If I were to name one aspect that sets this work apart in positive way from other manga it is the artwork. While the character design isn’t particularly revolutionary, it is still slightly more unique then in most manga, especially within the designs for the more supernatural characters. The details put into the weapon transforming characters are also extremely impressive and interesting to look at. On the downside the combat chorography and movement within the art is at times reduced to posing, a common flaw associated shonen manga. Where this manga really stands out, however is its sense of surrealist inspired backgrounds. It is always fun observe the environment presented in Soul Eater, which can be really immersing and unusual. There are clearly occasions where the backgrounding does fall away, but these instances are far less common then in the typical shonen work. While the art cannot really compare in originality with many masterpieces (such as Lonewolf and Cub or Lychee Light Club), it far exceeded my expectations for a shonen manga and is worthy of praise.

 

While the art is exceptional the story is another matter. The concept for Soul Eater is relatively simple. In the land of the dead (I think, the setting is never really clarified) teams of student from the Death Academy school including meisters and their partners who transform into weapons are trying to collect the souls of evil being in order to earn transforming characters the rank of “Death Scythe.” This rank makes the human weapons worthy of use by the god of death, and brings high acclaim to the meister. Each team are trying to collect the souls of 99 evil beings and of one powerful witch in order to claim this honor.
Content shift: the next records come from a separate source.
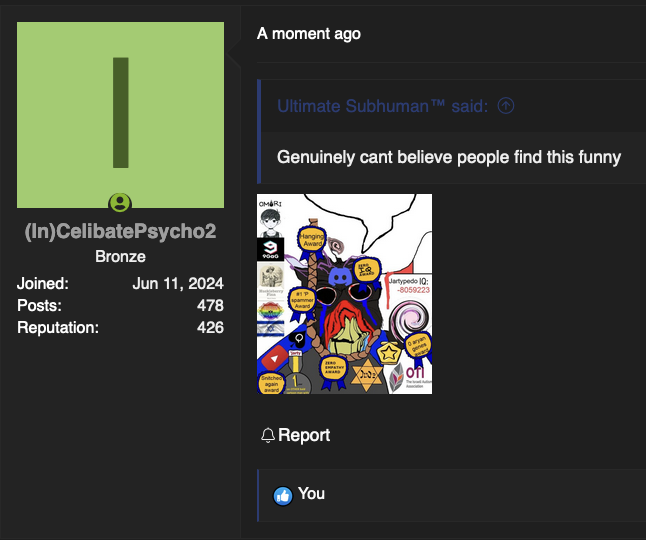Report this post using the Report link
Image resolution: width=646 pixels, height=540 pixels.
click(304, 436)
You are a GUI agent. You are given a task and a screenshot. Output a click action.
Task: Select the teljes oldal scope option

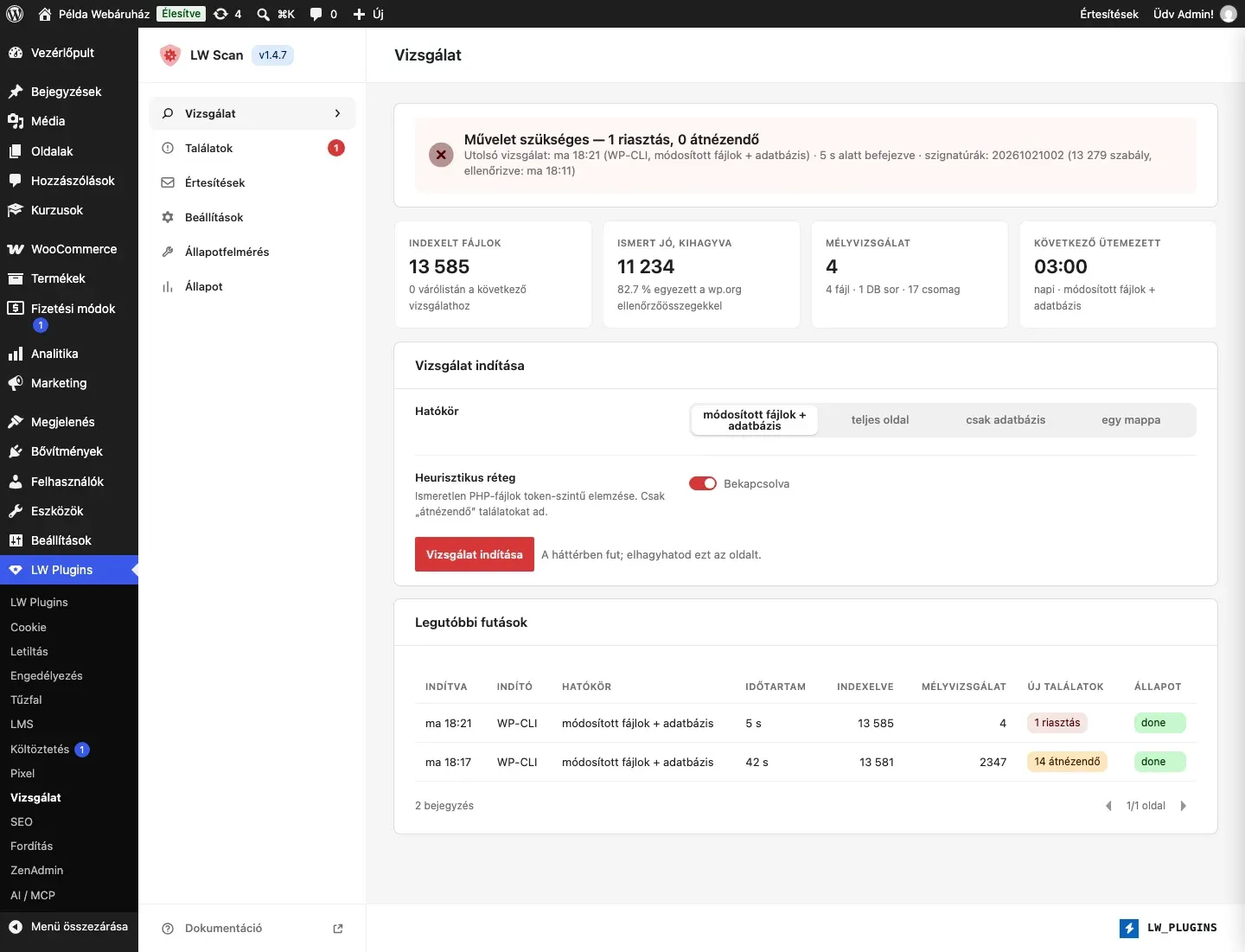[x=880, y=420]
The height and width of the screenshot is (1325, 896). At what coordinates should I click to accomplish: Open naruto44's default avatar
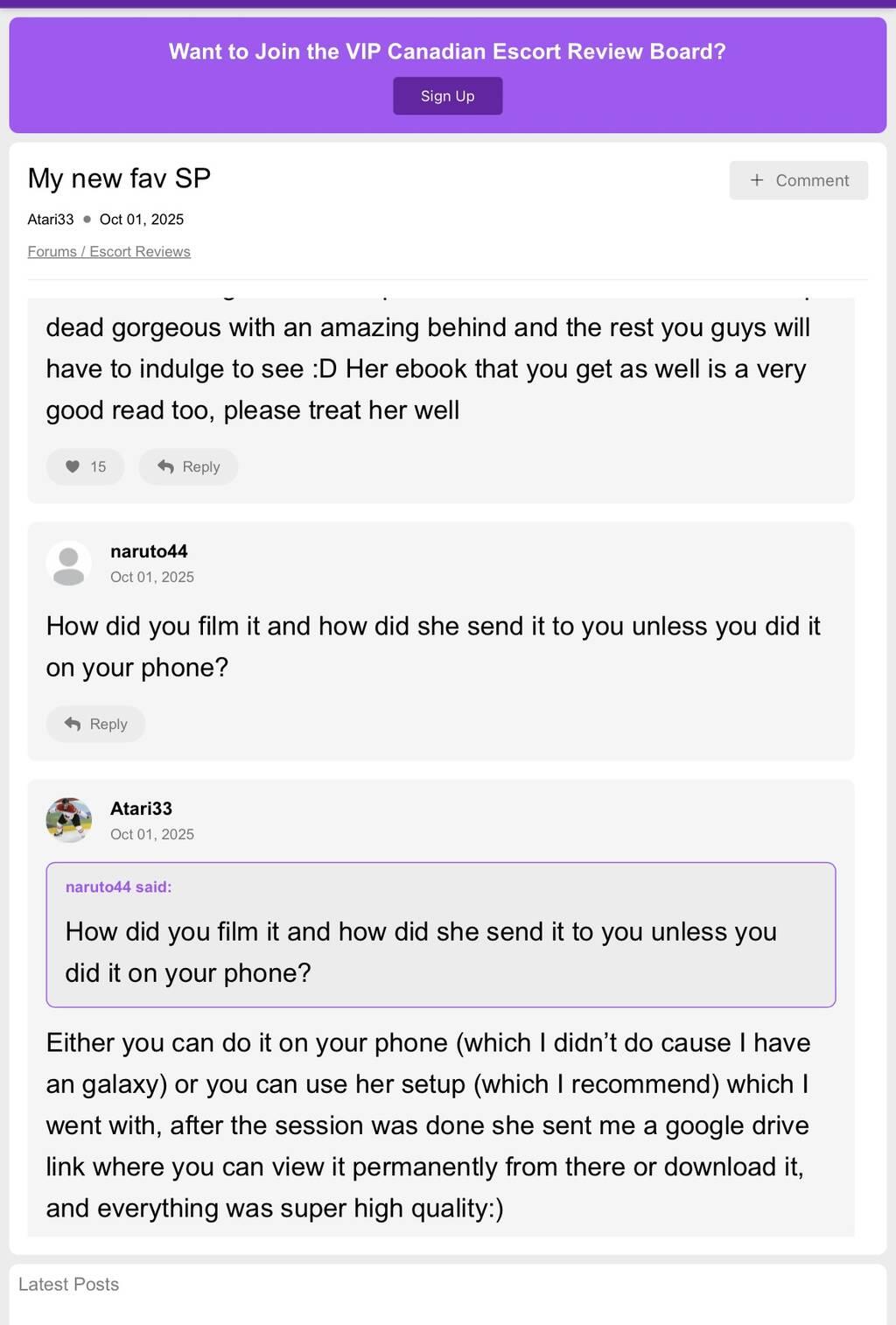click(68, 563)
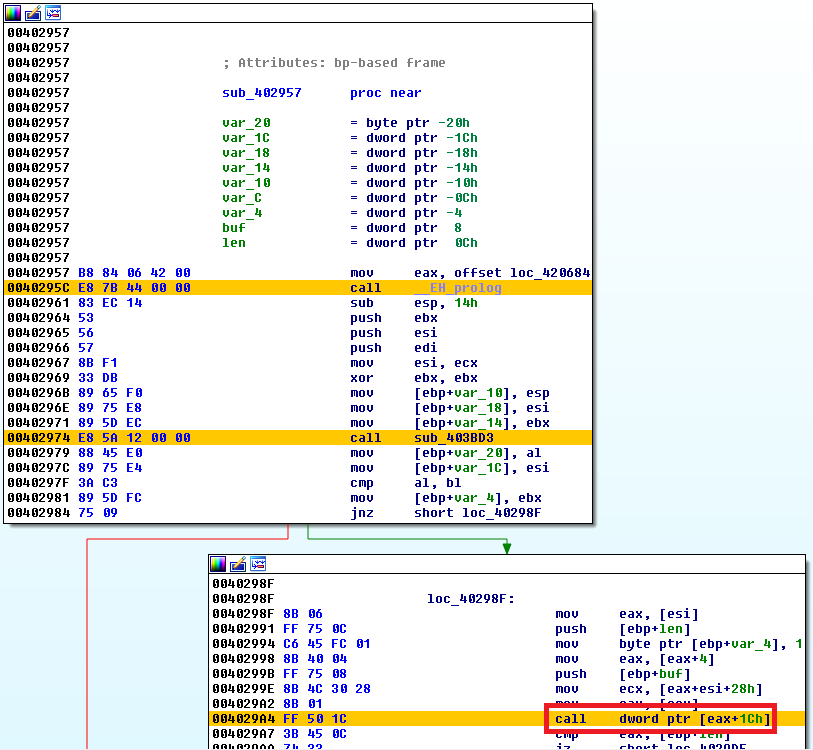
Task: Click edit comment icon in sub_402957 block
Action: [x=33, y=13]
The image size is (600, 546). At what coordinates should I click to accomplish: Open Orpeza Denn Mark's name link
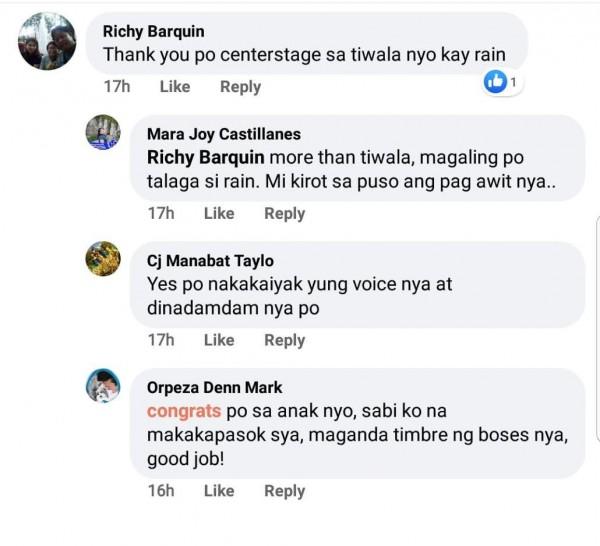(x=214, y=387)
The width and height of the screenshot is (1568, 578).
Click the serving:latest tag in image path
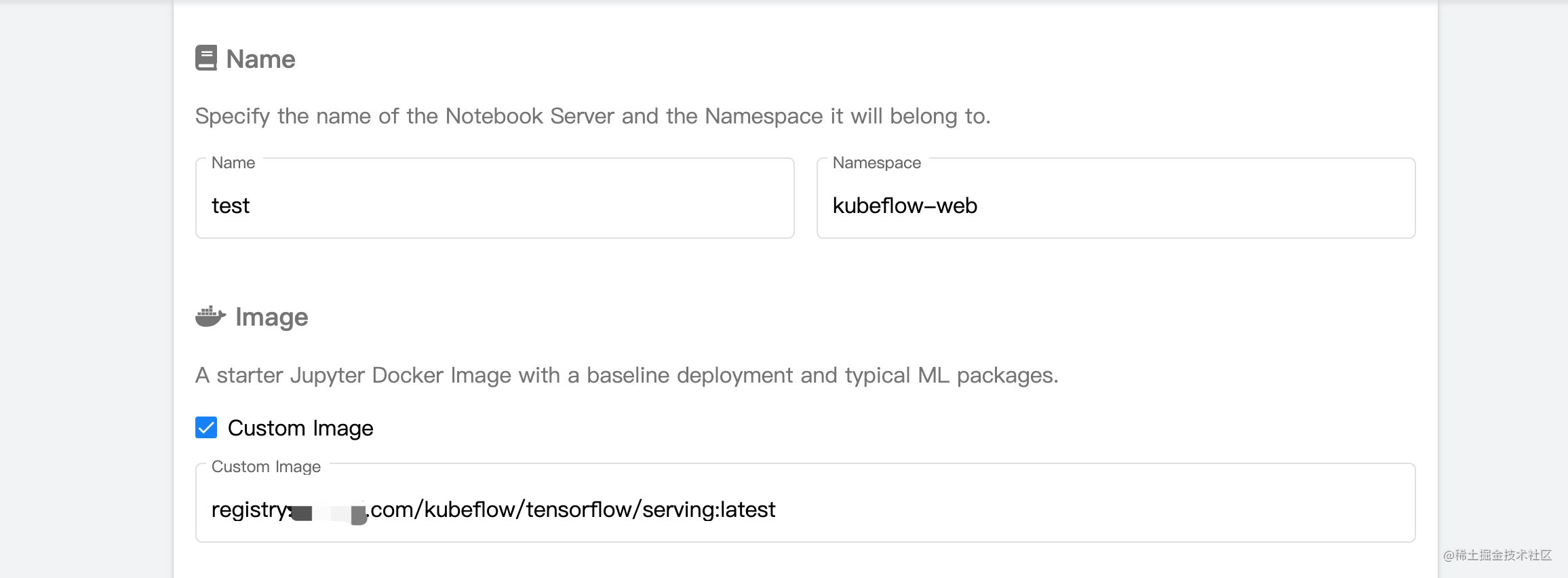pos(709,509)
What is most unusual about this series is its handling of the story. Soul Eater doesn’t really have a central main character, but instead has 3 teams that pretty much equally share the time in the lime light. These teams include Maka the female meister with her hungry partner Soul Eater Evans, Black Star a Naruto like ninja wielding the chain kama Tsubaki Nakatsukasa, and the symmetry obsessed son of Death Kidd Death who carries with him two spirit gun cowgirl partners Patty and Liz. These characters often switch off in team ups and story arcs, but they try to remain loosely connection to a main plot. If I thought the characterization was unusually strong (which it isn’t) I would have liked this style of focusing on a variety of characters more, but personally it didn’t really effect my enjoyment of the story either way.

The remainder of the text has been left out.